Masao Yamanaka, a member of Nippon Eigasha’s film crew who died in 1978 at the age of 76, had previously met with the hospital’s director Michihiko Hachiya and others on October 4. Although Mr. Yamanaka’s team aimed at producing a documentary film on damages caused by the atomic bombing, he wrote in a daily film log entry on that date that he had been told “it’s too late” to film.
The hospital had treated thousands of victims in the roughly one-month period since the atomic bombing. Mr. Hachiya closely monitored how his patients’ symptoms had changed over time. In the beginning, those with burns or other severe visible wounds died one after the other. Starting around August 20, people who had developed problems with hematopoietic blood-production functions, including internal hemorrhagic spotting and decreased white blood cell counts, were dying.
However, around the middle of September, the hospital no longer had any critically ill patients of uncertain prognoses, according to Mr. Hachiya’s book Hiroshima Diary, in the entry dated September 15, 1945. He was able to confirm that the hemorrhagic spotting had disappeared in some of the patients. Based on subsequent research, it is now believed that the second phase of significant acute radiation health effects, marked by deaths from blood disorders, had generally lasted until the end of September 1945.

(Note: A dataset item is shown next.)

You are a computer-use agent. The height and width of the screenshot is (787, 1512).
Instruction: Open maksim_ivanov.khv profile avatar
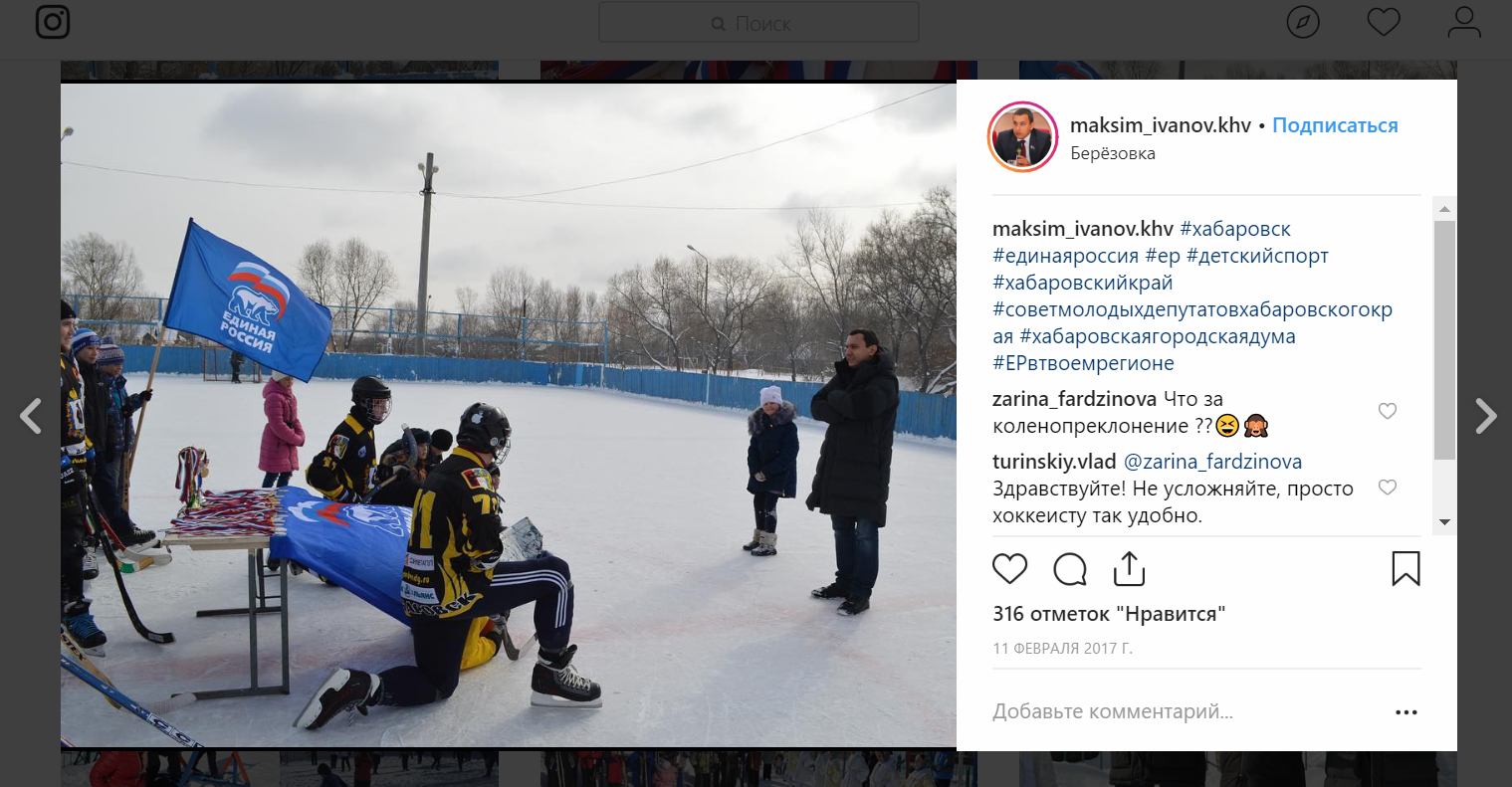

According to Mr. Yamanaka’s film log entry dated October 4, 1945, Mr. Hachiya and other hospital staff had said, “Those admitted to our hospital are patients who have lost homes to return to or are orphaned children, among others, and face extreme poverty, with no housing to protect them despite the weather growing cold or sufficient nutrition.” In addition, even after the peak in deaths, radiation health effects and deep scars in patients suffering from wounds or burns remained.
Nippon Eigasha staff and Mr. Kikuchi filmed the treatment of Hisa Matsushita, 48 at the time, who had lost her left eye in the atomic bombing and died in 1982 at the age of 85. Shards of broken glass were impaled in her left eye after she had experienced the bombing at her home in the area of Noboricho (in Hiroshima’s present-day Naka Ward), located around 1.1 kilometers from the hypocenter. In September, she had undergone surgery to remove the eyeball, but “her condition after the operation is not good,” wrote Mr. Kikuchi in a notebook he left behind. Ms. Matsushita had also lost two daughters in the atomic bombing.